PROVIDED INFORMATION:
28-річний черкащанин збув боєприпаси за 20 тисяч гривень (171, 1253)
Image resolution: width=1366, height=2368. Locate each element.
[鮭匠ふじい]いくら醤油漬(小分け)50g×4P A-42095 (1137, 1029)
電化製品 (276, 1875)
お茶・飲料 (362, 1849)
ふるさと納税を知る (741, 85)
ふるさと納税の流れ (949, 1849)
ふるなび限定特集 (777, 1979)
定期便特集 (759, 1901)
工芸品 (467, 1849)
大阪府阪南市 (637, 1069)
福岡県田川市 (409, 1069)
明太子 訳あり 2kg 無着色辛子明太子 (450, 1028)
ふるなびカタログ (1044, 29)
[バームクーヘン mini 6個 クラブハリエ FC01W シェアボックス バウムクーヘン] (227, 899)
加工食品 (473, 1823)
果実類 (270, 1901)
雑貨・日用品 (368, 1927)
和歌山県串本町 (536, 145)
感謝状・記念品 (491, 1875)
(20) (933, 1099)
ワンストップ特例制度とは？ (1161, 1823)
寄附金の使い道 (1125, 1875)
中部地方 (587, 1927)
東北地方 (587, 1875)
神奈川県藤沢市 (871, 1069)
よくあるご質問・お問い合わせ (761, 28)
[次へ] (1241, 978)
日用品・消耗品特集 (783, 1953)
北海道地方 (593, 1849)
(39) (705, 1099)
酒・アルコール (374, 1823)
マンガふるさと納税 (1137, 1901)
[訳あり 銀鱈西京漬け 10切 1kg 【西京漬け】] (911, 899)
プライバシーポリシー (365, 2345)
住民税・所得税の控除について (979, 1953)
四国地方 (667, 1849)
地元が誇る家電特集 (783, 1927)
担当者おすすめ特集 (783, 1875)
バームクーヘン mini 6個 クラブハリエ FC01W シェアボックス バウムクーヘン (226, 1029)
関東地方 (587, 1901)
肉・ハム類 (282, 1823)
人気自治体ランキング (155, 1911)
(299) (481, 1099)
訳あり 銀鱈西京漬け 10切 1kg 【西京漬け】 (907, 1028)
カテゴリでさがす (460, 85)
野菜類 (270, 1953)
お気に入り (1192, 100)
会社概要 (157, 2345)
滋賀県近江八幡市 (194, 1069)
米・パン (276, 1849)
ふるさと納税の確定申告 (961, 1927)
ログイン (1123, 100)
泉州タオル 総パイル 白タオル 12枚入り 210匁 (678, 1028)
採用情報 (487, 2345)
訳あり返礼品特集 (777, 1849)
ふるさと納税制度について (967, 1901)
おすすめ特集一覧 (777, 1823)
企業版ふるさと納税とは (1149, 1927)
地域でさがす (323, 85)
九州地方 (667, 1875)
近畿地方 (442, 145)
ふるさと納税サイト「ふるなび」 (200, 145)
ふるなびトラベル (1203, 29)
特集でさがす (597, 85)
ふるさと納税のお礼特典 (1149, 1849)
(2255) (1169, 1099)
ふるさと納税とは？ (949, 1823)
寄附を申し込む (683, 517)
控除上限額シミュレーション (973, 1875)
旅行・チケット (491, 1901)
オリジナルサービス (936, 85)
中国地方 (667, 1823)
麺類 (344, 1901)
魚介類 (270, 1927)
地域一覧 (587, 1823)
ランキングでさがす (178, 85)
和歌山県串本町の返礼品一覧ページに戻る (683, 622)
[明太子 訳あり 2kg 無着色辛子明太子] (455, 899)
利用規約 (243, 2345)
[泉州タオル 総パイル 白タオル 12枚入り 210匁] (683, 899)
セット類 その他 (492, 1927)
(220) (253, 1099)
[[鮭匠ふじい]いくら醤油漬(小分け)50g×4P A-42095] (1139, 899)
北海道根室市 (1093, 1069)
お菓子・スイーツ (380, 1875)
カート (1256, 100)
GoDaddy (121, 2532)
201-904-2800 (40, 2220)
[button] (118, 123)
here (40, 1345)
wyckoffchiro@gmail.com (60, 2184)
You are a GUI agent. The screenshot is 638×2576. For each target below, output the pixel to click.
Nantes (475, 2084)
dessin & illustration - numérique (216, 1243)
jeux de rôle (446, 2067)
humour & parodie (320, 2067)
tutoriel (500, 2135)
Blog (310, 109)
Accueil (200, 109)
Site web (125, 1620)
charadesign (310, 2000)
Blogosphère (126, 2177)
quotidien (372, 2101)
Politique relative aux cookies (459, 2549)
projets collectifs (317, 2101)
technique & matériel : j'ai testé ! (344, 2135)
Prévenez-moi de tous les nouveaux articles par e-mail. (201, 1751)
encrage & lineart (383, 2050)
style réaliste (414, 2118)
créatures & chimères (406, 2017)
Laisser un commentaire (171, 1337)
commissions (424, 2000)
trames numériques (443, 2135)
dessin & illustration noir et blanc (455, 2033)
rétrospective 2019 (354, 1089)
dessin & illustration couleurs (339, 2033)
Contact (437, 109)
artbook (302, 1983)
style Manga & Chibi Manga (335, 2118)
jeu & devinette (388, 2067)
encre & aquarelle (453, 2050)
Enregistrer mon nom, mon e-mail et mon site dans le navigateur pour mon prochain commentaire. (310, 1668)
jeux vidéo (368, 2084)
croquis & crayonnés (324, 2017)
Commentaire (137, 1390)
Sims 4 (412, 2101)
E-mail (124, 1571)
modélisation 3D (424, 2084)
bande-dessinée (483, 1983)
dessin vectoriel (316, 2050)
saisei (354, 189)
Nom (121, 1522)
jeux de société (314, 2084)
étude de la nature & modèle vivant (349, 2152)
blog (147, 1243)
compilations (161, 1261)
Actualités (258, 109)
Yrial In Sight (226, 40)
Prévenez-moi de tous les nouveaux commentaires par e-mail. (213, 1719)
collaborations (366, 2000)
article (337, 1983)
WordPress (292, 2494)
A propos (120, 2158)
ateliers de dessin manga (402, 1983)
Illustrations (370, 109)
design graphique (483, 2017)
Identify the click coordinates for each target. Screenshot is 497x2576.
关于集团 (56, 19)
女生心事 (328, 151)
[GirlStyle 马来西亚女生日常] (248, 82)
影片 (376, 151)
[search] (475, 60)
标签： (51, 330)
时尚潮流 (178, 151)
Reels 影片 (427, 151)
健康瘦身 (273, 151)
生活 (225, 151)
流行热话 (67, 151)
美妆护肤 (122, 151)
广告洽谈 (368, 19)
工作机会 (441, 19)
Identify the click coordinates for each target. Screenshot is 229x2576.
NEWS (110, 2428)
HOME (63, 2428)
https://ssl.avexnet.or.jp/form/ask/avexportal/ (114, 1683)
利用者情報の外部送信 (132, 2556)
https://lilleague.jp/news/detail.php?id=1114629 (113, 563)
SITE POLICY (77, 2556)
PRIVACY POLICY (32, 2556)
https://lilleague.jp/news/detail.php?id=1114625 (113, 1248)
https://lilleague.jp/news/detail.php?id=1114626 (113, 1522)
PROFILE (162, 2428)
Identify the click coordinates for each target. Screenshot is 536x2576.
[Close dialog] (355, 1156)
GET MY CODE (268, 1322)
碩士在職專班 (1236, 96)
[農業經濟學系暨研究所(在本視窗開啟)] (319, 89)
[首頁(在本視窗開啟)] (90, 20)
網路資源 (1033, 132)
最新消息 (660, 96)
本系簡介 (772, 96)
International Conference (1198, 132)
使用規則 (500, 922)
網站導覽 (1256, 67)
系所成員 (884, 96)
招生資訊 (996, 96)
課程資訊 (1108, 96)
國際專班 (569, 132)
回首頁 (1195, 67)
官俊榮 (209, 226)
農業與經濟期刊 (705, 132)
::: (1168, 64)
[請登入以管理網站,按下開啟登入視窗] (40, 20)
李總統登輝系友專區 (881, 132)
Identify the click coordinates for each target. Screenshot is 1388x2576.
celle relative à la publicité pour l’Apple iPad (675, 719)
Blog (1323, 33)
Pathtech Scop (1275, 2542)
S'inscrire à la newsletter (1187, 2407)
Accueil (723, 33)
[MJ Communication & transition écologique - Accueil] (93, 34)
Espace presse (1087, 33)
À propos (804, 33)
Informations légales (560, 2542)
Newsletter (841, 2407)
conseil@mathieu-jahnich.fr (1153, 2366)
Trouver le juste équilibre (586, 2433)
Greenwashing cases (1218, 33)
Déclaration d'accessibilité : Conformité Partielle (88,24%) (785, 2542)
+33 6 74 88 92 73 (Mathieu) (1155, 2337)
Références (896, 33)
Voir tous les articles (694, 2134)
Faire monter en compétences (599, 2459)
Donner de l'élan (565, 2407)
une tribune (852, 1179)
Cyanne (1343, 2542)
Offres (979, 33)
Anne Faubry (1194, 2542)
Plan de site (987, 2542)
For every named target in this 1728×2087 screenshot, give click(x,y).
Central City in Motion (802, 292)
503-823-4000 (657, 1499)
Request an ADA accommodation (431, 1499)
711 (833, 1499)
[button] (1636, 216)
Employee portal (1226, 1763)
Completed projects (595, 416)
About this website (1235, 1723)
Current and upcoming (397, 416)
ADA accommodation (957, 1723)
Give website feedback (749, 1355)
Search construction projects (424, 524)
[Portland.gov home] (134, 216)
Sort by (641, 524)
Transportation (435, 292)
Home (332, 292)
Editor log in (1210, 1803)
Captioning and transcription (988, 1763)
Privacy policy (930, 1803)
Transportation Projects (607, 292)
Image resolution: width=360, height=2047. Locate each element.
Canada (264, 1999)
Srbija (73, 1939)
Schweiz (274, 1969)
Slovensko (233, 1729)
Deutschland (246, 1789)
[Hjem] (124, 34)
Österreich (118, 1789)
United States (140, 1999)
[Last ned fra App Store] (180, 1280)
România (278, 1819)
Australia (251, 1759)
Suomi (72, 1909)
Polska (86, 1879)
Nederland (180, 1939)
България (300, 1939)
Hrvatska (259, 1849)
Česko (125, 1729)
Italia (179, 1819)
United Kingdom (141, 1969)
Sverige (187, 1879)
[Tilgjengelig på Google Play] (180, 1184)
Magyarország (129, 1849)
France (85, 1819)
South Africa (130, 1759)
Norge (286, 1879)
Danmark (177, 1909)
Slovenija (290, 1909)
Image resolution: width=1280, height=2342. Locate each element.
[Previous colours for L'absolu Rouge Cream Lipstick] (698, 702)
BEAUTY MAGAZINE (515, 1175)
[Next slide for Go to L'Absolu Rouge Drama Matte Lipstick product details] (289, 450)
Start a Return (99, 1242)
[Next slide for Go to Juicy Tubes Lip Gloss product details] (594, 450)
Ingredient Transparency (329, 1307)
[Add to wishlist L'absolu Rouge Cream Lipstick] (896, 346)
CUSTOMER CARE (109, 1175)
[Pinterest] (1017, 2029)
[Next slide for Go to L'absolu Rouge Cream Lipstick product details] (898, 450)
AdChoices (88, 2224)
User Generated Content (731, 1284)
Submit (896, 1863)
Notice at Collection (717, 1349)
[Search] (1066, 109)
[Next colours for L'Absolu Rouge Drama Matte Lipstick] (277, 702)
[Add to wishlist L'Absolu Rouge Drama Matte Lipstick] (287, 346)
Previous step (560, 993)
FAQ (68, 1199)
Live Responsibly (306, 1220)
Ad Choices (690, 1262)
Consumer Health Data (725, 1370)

WORK ORDER: Go to the line with "日用品・消耗品特集 (783, 1953)" in the entries above and repeat every line from there through the line with "米・パン (276, 1849)", exactly and with no other text.

RESULT FOR THIS EXERCISE:
日用品・消耗品特集 (783, 1953)
北海道地方 (593, 1849)
(39) (705, 1099)
酒・アルコール (374, 1823)
マンガふるさと納税 (1137, 1901)
[訳あり 銀鱈西京漬け 10切 1kg 【西京漬け】] (911, 899)
プライバシーポリシー (365, 2345)
住民税・所得税の控除について (979, 1953)
四国地方 (667, 1849)
地元が誇る家電特集 (783, 1927)
担当者おすすめ特集 (783, 1875)
バームクーヘン mini 6個 クラブハリエ FC01W シェアボックス バウムクーヘン (226, 1029)
関東地方 (587, 1901)
肉・ハム類 (282, 1823)
人気自治体ランキング (155, 1911)
(299) (481, 1099)
訳あり 銀鱈西京漬け 10切 1kg 【西京漬け】 (907, 1028)
カテゴリでさがす (460, 85)
野菜類 (270, 1953)
お気に入り (1192, 100)
会社概要 (157, 2345)
滋賀県近江八幡市 (194, 1069)
米・パン (276, 1849)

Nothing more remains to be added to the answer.